OBJETIVO - Segundo o trecho sobre a multa rescisória, a quanto equivale a multa que o clube deverá pagar ao atleta?

TRECHO -
5) A MULTA RESCISÓRIA

            A cláusula penal, conforme visto acima, ocorre unilateralmente, quando a rescisão do contrato de trabalho é motivada pelo atleta. Mas, e quando a rescisão é motivada pela entidade de prática desportiva?

            Caso o clube resolva rescindir o contrato de trabalho do atleta antes do seu final previsto, estaremos diante do instituto da multa rescisória, nos moldes da Consolidação das Leis do Trabalho (CLT). Neste caso, o clube deverá arcar com as indenizações previstas na legislação trabalhista, em especial, pela multa prevista no art. 479 da CLT, que dispõe:

            "art. 479. – Nos contratos que tenham termo estipulado, o empregador que, sem justa causa, despedir o empregado, será obrigado a pagar-lhe, a título de indenização, e por metade, a remuneração a que teria direito até o termo do contrato.

            Parágrafo único: Para a execução do que dispõe o presente artigo, o cálculo da parte variável ou incerta dos salários será feito de acordo com o prescrito para o cálculo da indenização referente à rescisão dos contratos por prazo indeterminado."

            Portanto, percebemos que o clube deverá efetuar o pagamento da multa equivalente a 50% do que o atleta receberia até o final do contrato.

LINHAS DE DADOS -
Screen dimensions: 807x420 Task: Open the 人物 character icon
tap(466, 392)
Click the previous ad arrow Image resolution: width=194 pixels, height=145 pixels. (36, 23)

RESPOSTA FINAL - Equivale a 50% do que o atleta receberia até o final do contrato.